GemmaEdKitten · 15/05/2022 00:45

WonderingWanda · 13/05/2022 16:15

I think this is really sad op. I can't believe how many people don't open their door. Maybe I am lucky where Iive but my neighbours always open the door or have door opening anxiety. I would've happily kept an eye on your house for 15 mins.

It is entirely possible that your neighbours are racist, this is going to sound ageist but are they older people? In my experience people in my grandparents generation 80's and 90's age group are much more likely to be racist although I must stress I am not generalising that all older people are.

You're definitely generalising older people...

lahadley · 15/05/2022 01:17

This is a terrible problem in modern, Western societies. I don't think it's your face, I think many people have been treated in this way.

I wish things were different.

FictionalCharacter · 15/05/2022 01:23

GreenFingersWouldBeHandy · 13/05/2022 17:51

Oh come off it. You can't move into a new area and immediately expect your new neighbours to look after your property and be responsible for your front door if you haven't fixed it or arranged things properly to accomodate appointments or deliveries.

Nothing to do with race. Just lack of your organisation I"m afraid.

None of them knew what she wanted though, because they wouldn’t come to the door!

I never knew until this thread that some people don’t answer the door unless they’re expecting someone, and that quite a few people think that’s normal. It seems very weird to me that people will peep through the curtain, see it’s a neighbour and decide not to open the door. I’ve never heard of people doing this!

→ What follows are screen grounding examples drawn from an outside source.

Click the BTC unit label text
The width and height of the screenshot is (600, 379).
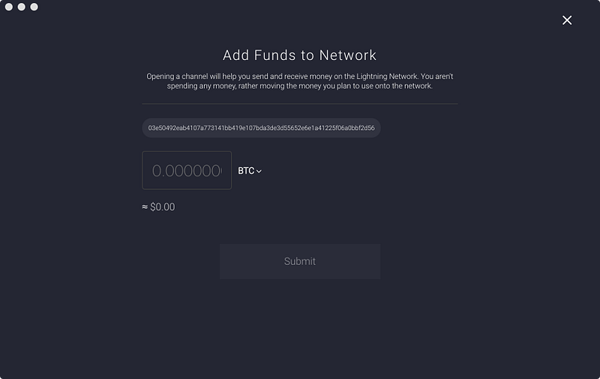tap(246, 171)
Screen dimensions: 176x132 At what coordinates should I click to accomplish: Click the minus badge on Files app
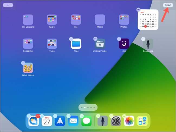[71, 39]
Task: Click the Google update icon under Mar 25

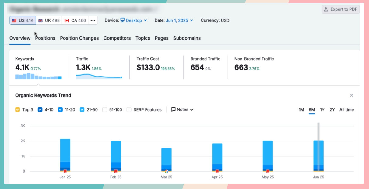Action: tap(167, 171)
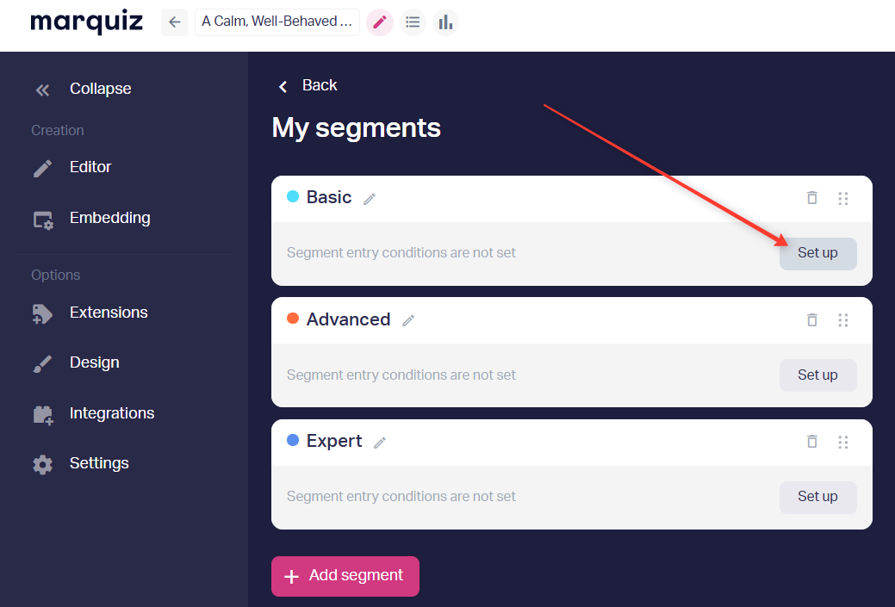Image resolution: width=895 pixels, height=607 pixels.
Task: Open the bar chart statistics icon
Action: coord(446,23)
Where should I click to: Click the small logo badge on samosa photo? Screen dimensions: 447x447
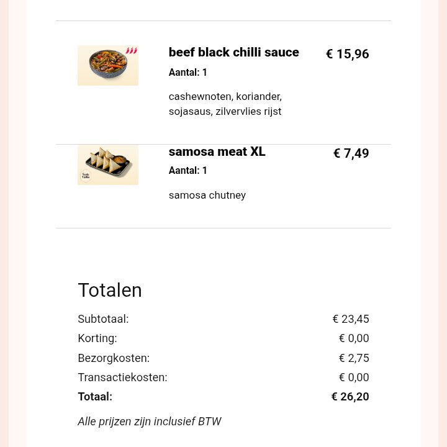point(86,176)

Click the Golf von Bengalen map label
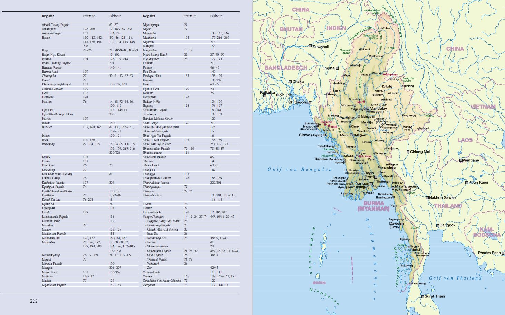tap(300, 169)
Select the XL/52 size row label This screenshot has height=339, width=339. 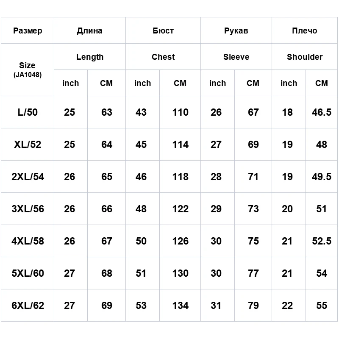tap(28, 144)
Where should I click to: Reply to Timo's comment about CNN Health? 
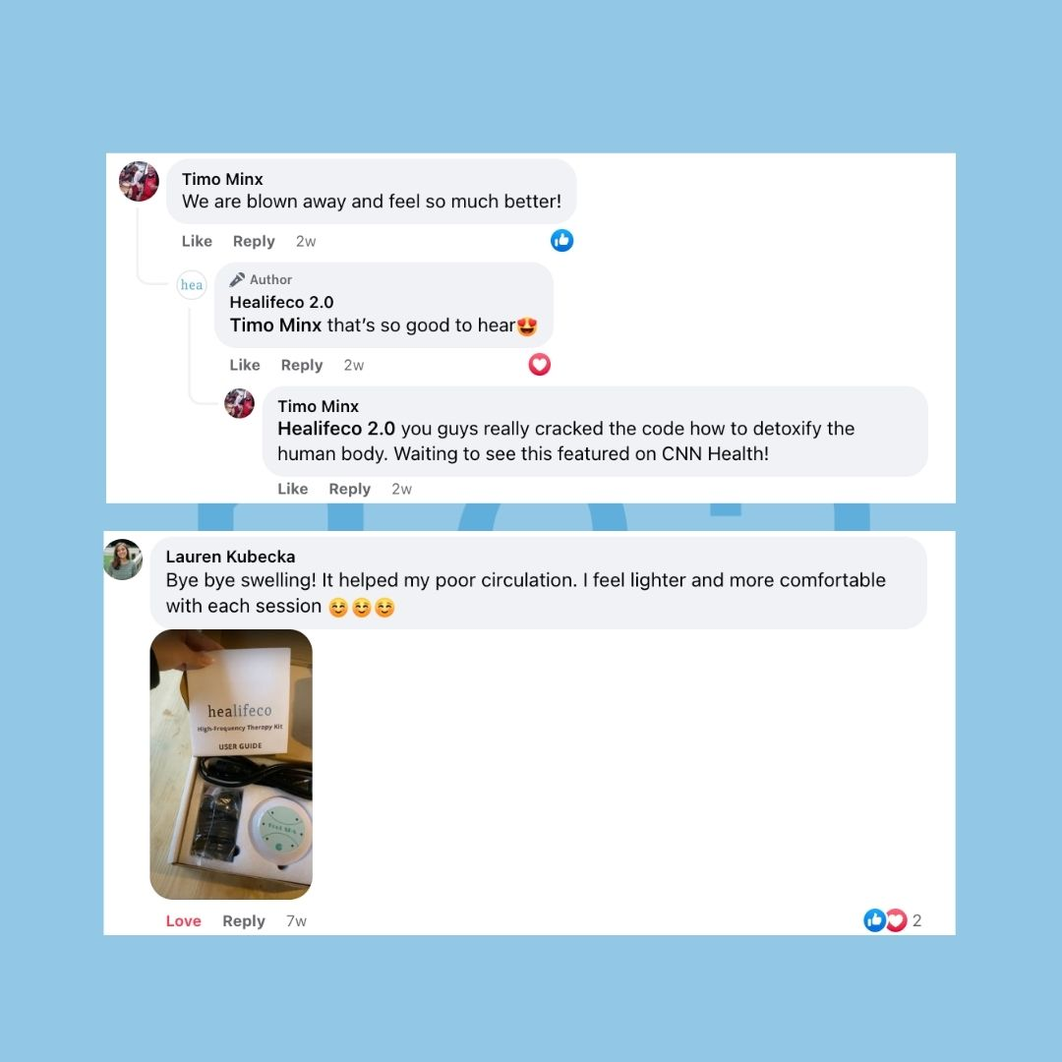point(349,489)
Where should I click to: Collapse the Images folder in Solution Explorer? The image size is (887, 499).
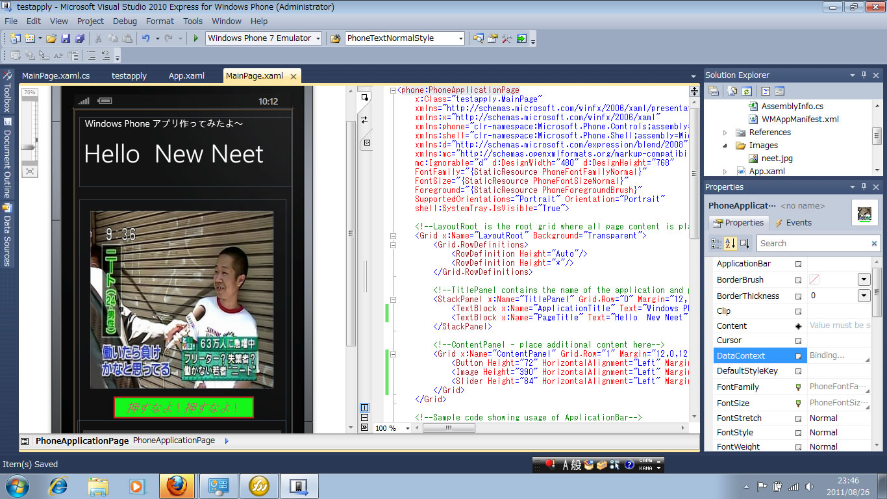725,146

CelestiaNoctis · 15/05/2022 01:28

I never ever open the door. Even for packages, they get put in a safe place outside unless they're huge and then I'm forced to get the door. I would obviously feel terrible if a neighbour needed help though and if they posted a note or text me (both sides have my number) I would do my best to help them of course. But I would never answer a random knock.

Perhaps they're racist, I don't want to deny you of that. Or perhaps they don't know you and think you were a cold caller. Or just maybe they're rude in general.

I'm sorry that happened though, I know some people like to feel like they're part of a community (I'm an introvert so would rather be in the background). You could join some local clubs or attend some events and get to know other people in the local area, and some of them might even live on your street.

xmaswiththeinlaws · 15/05/2022 01:29

I find it sad that so many people wouldn't answer the door to their neighbour, I would have done, unless I was heading out on the school run and frantically looking for my keys. Shame you aren't next-door to my parents, not only would they have watched the door, my dad probably would have fixed it too.